Selected excerpt:
------------------------------------------------------------------------

Figure 14. Fingerprinting clustering analyses with 107 and 217 oligo probes at threshold values from 60 to 100 (top of the figure) and DNA-fragment hybridization with probe identified as GenBank “X1785 Xenopus mRNA for thyroid hormone” against all DNA fragments attached to the chip (bottom of the figure).

 

Gene_encore Figure_15 

Figure 15. Fingerprinting clustering analyses with 107 and 217 oligo probes at threshold values from 60 to 100 (top of the figure) and DNA-fragment hybridization with probe identified as GenBank “X03558 Human mRNA elongation factor” against all DNA fragments attached to the chip (bottom of the figure).

 

The results are very exciting, because they show, that entire cDNA clone library characterization and precise fingerprinting clustering is technically achievable and really applicable with relatively larger number of oligonucleotide probes. The precision of the clustering, for example, of only two DNA-clones out of 31,000 in a separated cluster, which was equal to the reality existing situation, is an amazing achievement. In one other case, the DNA-clone"attached-DNA clones hybridization exposed (detected) only 4 DNA-clones assumed to be really similar. (Figure 15, top). However clustering analysis showed two of them in the same cluster and the other 2 were in another 2 different clusters (Figure 15, bottom left). It was really amazing, that a stringent membrane wash (2h at 90°C) eliminated them as members of the same cluster (Figure 15, bottom right; note, that they are attached as top-to bottom replicas – i.e. exposed as 4 dots while being only 2 different DNA-clones – on the left and right on the chip image)! The additional 2 DNA-clones visualized on the left chip image (while absent on the image to the right) were very similar clones, but with slightly different sequences and this high-similarity was nevertheless discriminated by our fingerprinting approach proving to demonstrate precision higher than the standard clone-clone hybridization experiment..

------------------------------------------------------------------------

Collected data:
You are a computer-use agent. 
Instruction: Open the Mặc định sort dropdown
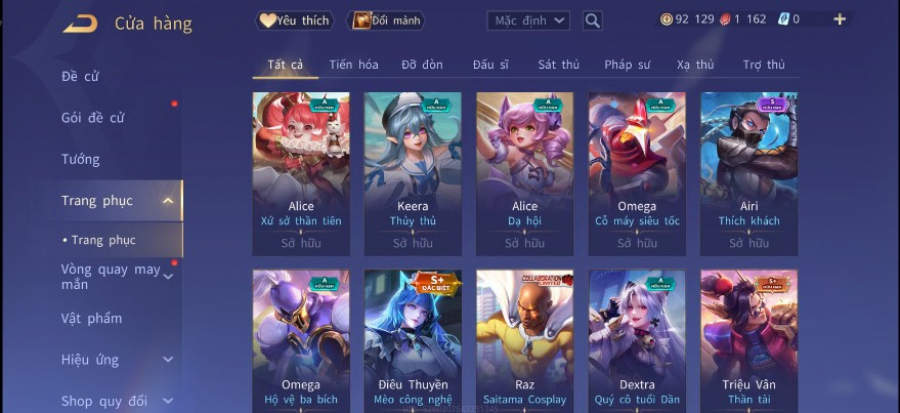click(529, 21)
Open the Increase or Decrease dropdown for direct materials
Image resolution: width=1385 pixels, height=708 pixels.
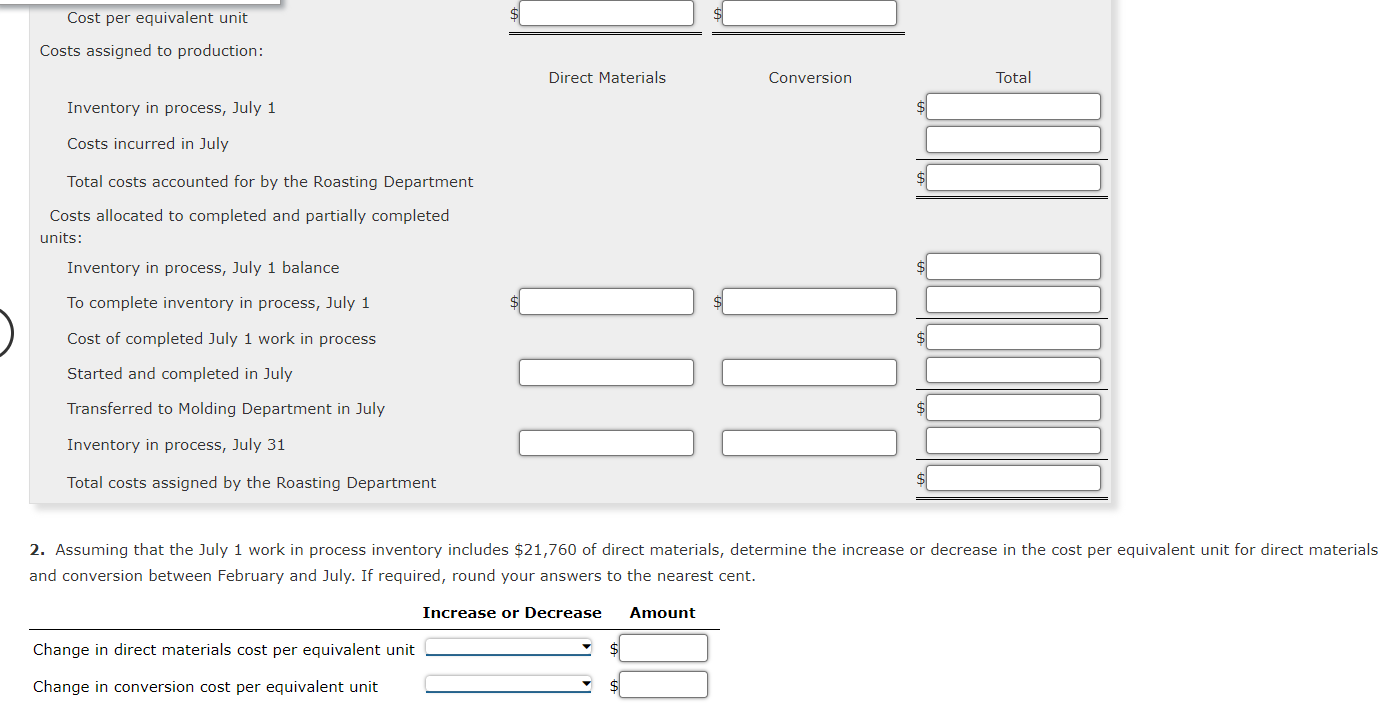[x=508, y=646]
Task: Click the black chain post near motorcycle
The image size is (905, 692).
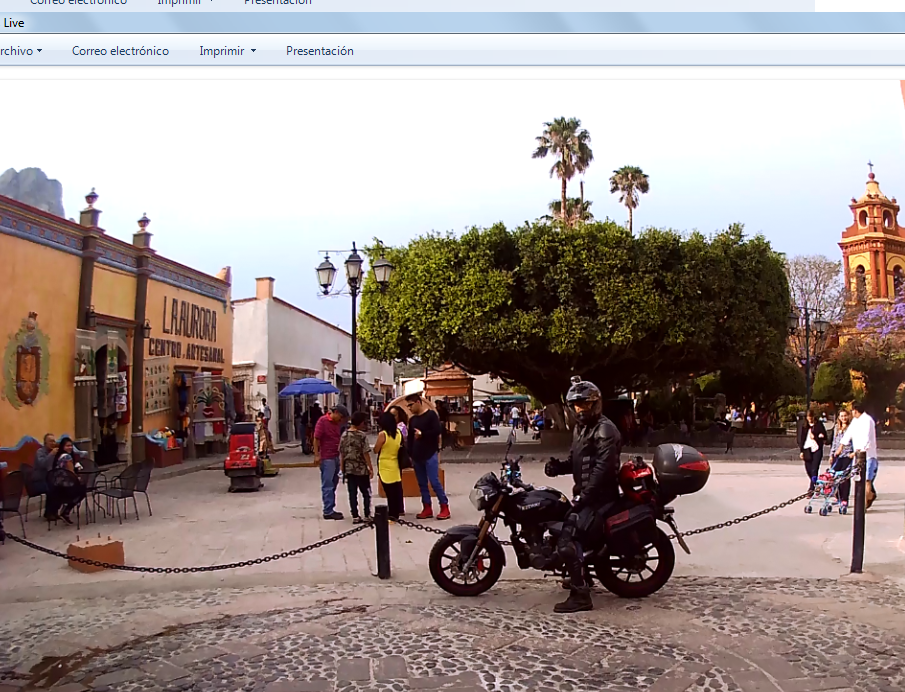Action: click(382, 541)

------------------------------------------------------------------------

Work request 1: For the excerpt on fingerprinting clustering, say whether each statement agrees with it, answering yes or no and quoting the deciding words: (a) The stringent membrane wash lasted 2 hours at 90°C. (b) Figure 14 used a probe identified as GenBank "X03558 Human mRNA elongation factor." (c) The clustering analyses were run with 107 and 217 oligo probes.
Work request 2: Carry on the excerpt on fingerprinting clustering, picking up after its last sentence.
The rows have no connection to the excerpt on fingerprinting clustering.

Result 1:
(a) Yes: "a stringent membrane wash (2h at 90°C)"
(b) No: "probe identified as GenBank “X1785 Xenopus mRNA for thyroid hormone”"
(c) Yes: "Fingerprinting clustering analyses with 107 and 217 oligo probes"

Result 2:
  

Unknown DNA Sequence Recognition Based Upon Oligonucleotide Fingerprinting Results

The cDNA clone sequences were identified by comparing the list of oligomers’ sequences that were identified to occur in them (by the means of hybridization fingerprinting) against all known DNA sequences from GenBank. For each hybridization signature (fingerprint) consisting of specific number of hybridization intensities (signal values), a list was compiled – consisting of the corresponding oligo-sequences demonstrating only perfect-match hybridizations among all the 260 oligomer probes and exhibiting the highest hybridization intensities. The list of all the 260 oligomers was augmented by the additional 260 reverse complementary oligomers (because both strands of the PCR products were hybridized and the orientation of oligomers against the genetic data could not be resolved) – these served as additional sequence-data (and hybridization) verification since both reverse-complementary DNA strands are present in the labeled hybridization pool.

To identify the most frequently occurring cDNAs, the clones from the original Human brain cDNA library were clustered at high computational stringency (to maximize sequence-homogeneity of clones within clusters) and a single representative cDNA clone from the 100 largest clusters was selected for further investigation. The corresponding 260-oligomer lists were used as a database for searches using known DNA sequences as queries. A total of 195 searches involving gene sequences of average length of 2.5 kb were performed against the database consisting of the 260-oligomer lists.

 

Usage of degenerative oligo probes and capability of discriminating genes with extremely-high sequence similarities among large-scale DNA libraries containing highly abundant gene transcripts.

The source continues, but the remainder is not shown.